É preciso se adaptar

Conforme revelam dados do relatório, mesmo que voltássemos aos níveis de emissão de gás carbônico (principal causador do aquecimento global) do ano 2000, o planeta manteria taxa de aquecimento de 0,1 o C por década. A ordem, nesse caso, é pensar em adaptação. “Eliminar a pobreza é uma poderosa ferramenta para permitir às populações fazerem frente a extremos climáticos. Para um país com uma base econômica centrada em recursos naturais, políticas de adaptação devem ser elaboradas e implementadas setorialmente”, afirma Carlos Nobre. “Pensar em qual será a matriz da produção agrícola brasileira daqui a 50 anos, assumindo os cenários de mudanças climáticas, é essencial”, complementa. Amazônia é um tema à parte. A certeza é de que a floresta esquentará. “Não se sabe ainda se choverá mais ou menos”, diz Emílio La Rovere.

Segundo o físico da Universidade de São Paulo Paulo Artaxo, também membro do IPCC, a região central do Brasil e a Amazônia serão ‘brindadas’ com um aquecimento mais forte que a média mundial, da ordem de 3 o C. “A taxa de precipitação vai cair no Brasil central”, afirma. “A adaptação será muito difícil no setor da agricultura, o que torna fundamental o desenvolvimento de culturas com espécies adequadas ao menor índice de chuva”, pondera. Para Carlos Nobre, a projeção é de que desapareçam inúmeras espécies: “O Brasil tem muito a perder.”
Os responsáveis pelo problema não são omitidos. “O relatório do IPCC atribui ao desmatamento uma responsabilidade da ordem de 15% pela emissão de gases de efeito estufa. Claro que o foco principal é reduzir a emissão dos 85% relativos à queima de combustíveis fósseis”, afirma Artaxo. Desmatar é a prática brasileira que coloca o país em quinto lugar entre os maiores emissores de gás carbônico do mundo. La Rovere lembra, no entanto, que relatórios como o divulgado recentemente não estão focados em atribuir responsabilidades aos países: “Apenas sinalizamos os cenários possíveis.” Carlos Nobre explica que, ao avaliar as emissões per capita , o Brasil sai do ranking de maiores emissores. “Nesse quesito, não ocupamos os primeiros lugares, mesmo considerando-se o total de emissões, incluindo os desmatamentos”, afirma. Ele lembra que as mudanças na cobertura vegetal responderam por mais de 70% das emissões do Brasil durante os anos 90. “Porém, as taxas de desmatamento da floresta amazônica caíram nos últimos dois anos: de cerca de 27 mil km 2 em 2004 para menos de 14 mil km 2 em 2006”, argumenta.

Na mira das ações

O país precisa ser mais severo em suas posições quando o tema é meio ambiente, concordam os especialistas. “A política ambiental brasileira certamente terá que ser reformulada, assim como a de muitos países que estão evoluindo, levando em conta as novas conclusões do relatório do IPCC”, sustenta Paulo Artaxo. “Já estamos atrasados em relação à maioria dos países em desenvolvimento na implementação de políticas de adaptação”, alerta Carlos Nobre. “Ainda assim, somos um exemplo a ser seguido por causa da diminuição dos índices de desmatamento”, diz. Para Emílio La Rovere, é hora de aumentar os esforços de pesquisa tecnológica no setor energético, em busca de fontes mais limpas. “Se for preciso, devemos reduzir o crescimento, pensar em adaptação e identificar as áreas de maior vulnerabilidade ambiental dentro do país”, sugere.

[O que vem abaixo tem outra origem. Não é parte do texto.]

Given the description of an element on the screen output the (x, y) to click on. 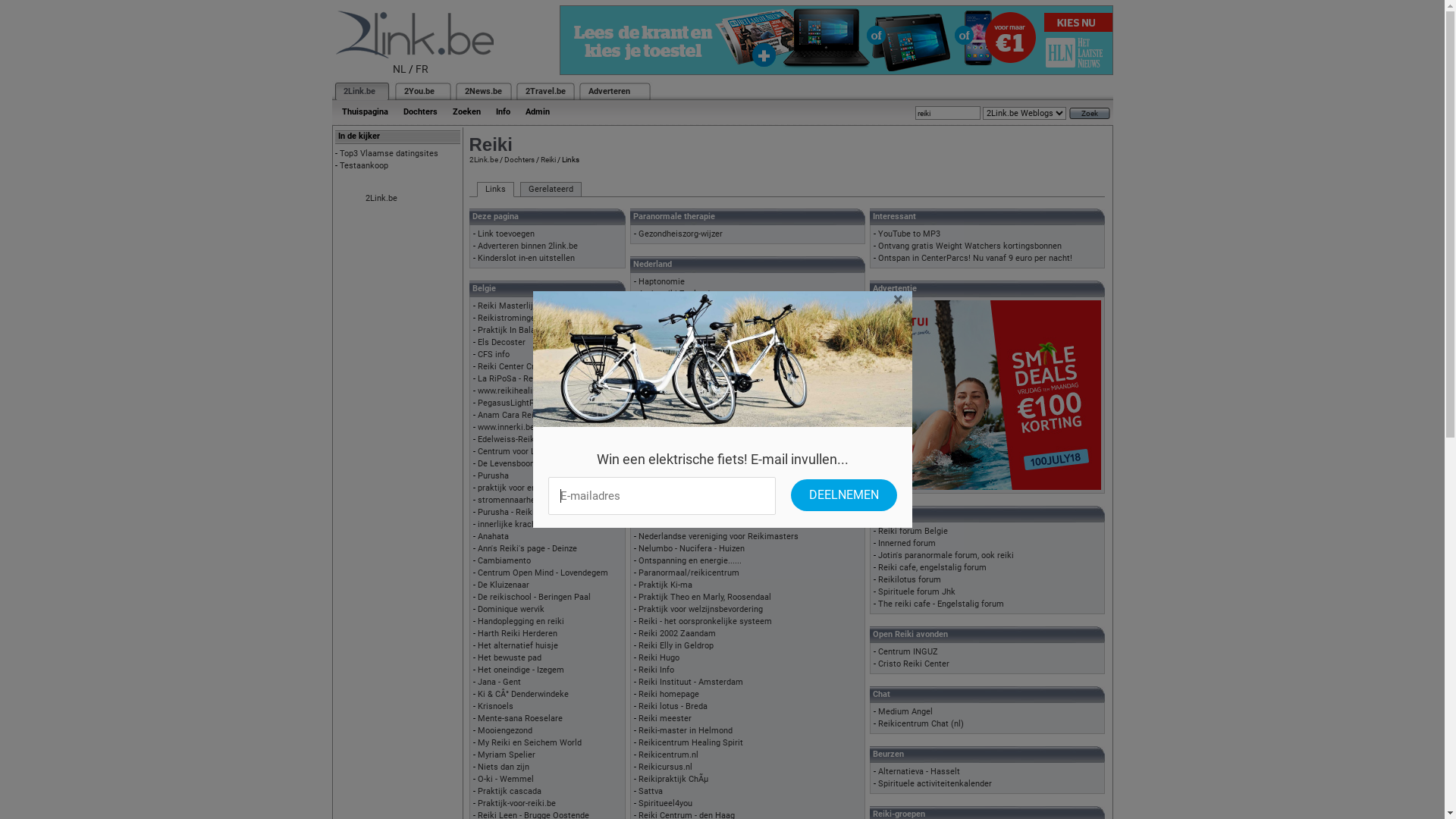
reikimaster Element type: text (660, 330)
YouTube to MP3 Element type: text (909, 233)
Medicine Eagle Element type: text (667, 512)
Reiki 2002 Zaandam Element type: text (676, 633)
Dominique wervik Element type: text (510, 609)
Reiki Center Cristo | Brugge | usuireiki Element type: text (549, 366)
2Link.be Element type: text (381, 198)
Centrum voor Life Coaching Element type: text (529, 451)
Els Decoster Element type: text (501, 342)
Ontvang gratis Weight Watchers kortingsbonnen Element type: text (969, 246)
Mente-sana Roeselare Element type: text (519, 718)
Elvin Haak Element type: text (657, 439)
Dochters Element type: text (518, 159)
Zoek Element type: text (1089, 113)
Centrum Open Mind - Lovendegem Element type: text (542, 572)
Zoeken Element type: text (465, 111)
Thuispagina Element type: text (364, 111)
Het bewuste pad Element type: text (509, 657)
La RiPoSa - Relaxatie Element type: text (517, 378)
Anahata Element type: text (492, 536)
Reikicentrum Healing Spirit Element type: text (690, 742)
Reiki homepage Element type: text (668, 694)
De Regenboogvlinder Element type: text (677, 415)
Admin Element type: text (536, 111)
praktijk voor energetische therapie Element type: text (543, 487)
2Link.be Element type: text (358, 91)
Meridiana Element type: text (657, 524)
Reikistromingen.be Element type: text (514, 318)
Helios Reiki en groei centrum Element type: text (694, 475)
Reiki cafe, engelstalig forum Element type: text (932, 567)
Atlas reiki Element type: text (657, 366)
Adverteren Element type: text (609, 91)
CFS info Element type: text (493, 354)
Het alternatief huisje Element type: text (517, 645)
Berkana Element type: text (653, 378)
Nederlandse vereniging voor Reikimasters Element type: text (718, 536)
Reiki - het oorspronkelijke systeem Element type: text (704, 621)
Innerned forum Element type: text (906, 543)
Link toevoegen Element type: text (505, 233)
Testaankoop Element type: text (363, 165)
Spirituele forum Jhk Element type: text (916, 591)
Handoplegging Element type: text (666, 463)
Gerelateerd Element type: text (550, 189)
Angelo - Capelle aan den Ijsel Element type: text (693, 354)
Magenta Element type: text (654, 500)
Reikicursus.nl Element type: text (665, 766)
FR Element type: text (421, 68)
Het oneindige - Izegem Element type: text (520, 669)
stromennaarheelzijn Element type: text (516, 500)
Handoplegging en reiki Element type: text (520, 621)
Keep in Touch Element type: text (664, 487)
Reiki Elly in Geldrop Element type: text (675, 645)
Cambiamento Element type: text (503, 560)
Reikicentrum Chat (nl) Element type: text (920, 723)
2News.be Element type: text (482, 91)
De reikischool - Beringen Paal Element type: text (533, 597)
2You.be Element type: text (418, 91)
Praktijk Ki-ma Element type: text (665, 584)
innerlijke kracht Element type: text (508, 524)
Civas Element type: text (648, 402)
De Kluizenaar Element type: text (503, 584)
Krisnoels Element type: text (495, 706)
PegasusLightForce Element type: text (513, 402)
Spirituele activiteitenkalender Element type: text (934, 783)
Haptonomie Element type: text (661, 281)
My Reiki en Seichem World Element type: text (529, 742)
Links Element type: text (494, 189)
Jana - Gent Element type: text (498, 682)
De Levensboom Element type: text (507, 463)
Ajna Training Zeewolde Element type: text (682, 342)
Reiki Element type: text (547, 159)
Handkracht - Spiritplaza Element type: text (683, 451)
Ontspanning en energie...... Element type: text (689, 560)
Dochters Element type: text (420, 111)
www.innerki.be Element type: text (505, 427)
Nelumbo - Nucifera - Huizen Element type: text (691, 548)
Spiritueel4you Element type: text (665, 803)
Alternatieva - Hasselt Element type: text (919, 771)
Centrum INGUZ Element type: text (908, 651)
Reiki lotus - Breda Element type: text (672, 706)
Centrumvoorreiki Element type: text (670, 390)
Myriam Spelier Element type: text (506, 754)
NL Element type: text (399, 68)
Mooiengezond Element type: text (504, 730)
Tana Mana Breda Element type: text (671, 318)
Paranormaal/reikicentrum Element type: text (688, 572)
Reiki forum Belgie Element type: text (912, 531)
Praktijk cascada Element type: text (509, 791)
Niets dan zijn Element type: text (503, 766)
Top3 Vlaamse datingsites Element type: text (388, 153)
Purusha Element type: text (492, 475)
Ontspan in CenterParcs! Nu vanaf 9 euro per nacht! Element type: text (975, 258)
Praktijk Theo en Marly, Roosendaal Element type: text (704, 597)
Praktijk-voor-reiki.be Element type: text (516, 803)
Edelweiss-Reiki Element type: text (506, 439)
Reiki Masterlijst Belgie Element type: text (521, 305)
Ann's Reiki's page - Deinze Element type: text (527, 548)
Praktijk In Balans Element type: text (510, 330)
Anam Cara Reiki Element type: text (508, 415)
Adverteren binnen 2link.be Element type: text (527, 246)
Reikicentrum.nl Element type: text (668, 754)
happy healings Element type: text (666, 305)
Praktijk voor welzijnsbevordering Element type: text (700, 609)
Purusha - Reiki Buggenhout Element type: text (529, 512)
Reiki Hugo Element type: text (658, 657)
Reiki-master in Helmond Element type: text (685, 730)
Harth Reiki Herderen Element type: text (517, 633)
The reiki cafe - Engelstalig forum Element type: text (941, 603)
2Travel.be Element type: text (544, 91)
Kinderslot in-en uitstellen Element type: text (525, 258)
Reiki Info Element type: text (656, 669)
Reiki meester Element type: text (664, 718)
Info Element type: text (502, 111)
Cristo Reiki Center Element type: text (913, 663)
Reiki Instituut - Amsterdam Element type: text (690, 682)
Gezondheiszorg-wijzer Element type: text (680, 233)
Sattva Element type: text (650, 791)
Jotin's paranormale forum, ook reiki Element type: text (945, 555)
O-ki - Wemmel Element type: text (505, 779)
www.reikihealing.be Element type: text (514, 390)
De Spiegel Amersfoort Element type: text (681, 427)
Medium Angel Element type: text (905, 711)
Ambareiki Zeeland Element type: text (673, 293)
2Link.be Element type: text (482, 159)
Reikilotus forum Element type: text (909, 579)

Entre as alternativas energéticas para o Brasil, estão os biocombustíveis. Mas o ecólogo e membro do IPCC Philip Fearnside, do Instituto Nacional de Pesquisa da Amazônia (Inpa), alerta: “Acredita-se hoje que a capacidade do país para produzir biocombustíveis é ilimitada. Isso é um grave erro. Existe um limite: o ambiental.” Segundo Fearnside, o perigo reside em optar pelo desmatamento na hora da produção do óleo. Ladeira abaixo Se os resultados apresentados no relatório do IPCC assustam, a expectativa para os próximos, segundo os especialistas, não é melhor. ”As previsões foram mais conservadoras do que a realidade. A situação pode ser ainda pior”, alerta Artaxo. “Os verdadeiros impactos regionais para o Brasil ainda são em grande parte desconhecidos”, lembra La Rovere. Carlos Nobre conta que, no lançamento desse 4 o relatório, houve debate sobre as projeções de aumento do nível do mar até o final do século. Segundo ele, alguns estudos muito recentes – que, justamente por isso, não entraram na síntese – indicam que a taxa de aumento do nível do mar pode ser mais alta, devido à aceleração do derretimento de geleiras na Groenlândia e Antártida Ocidental. “Isso significa que um aumento de até 1,4 metros pode ser esperado até o final do século”, conclui.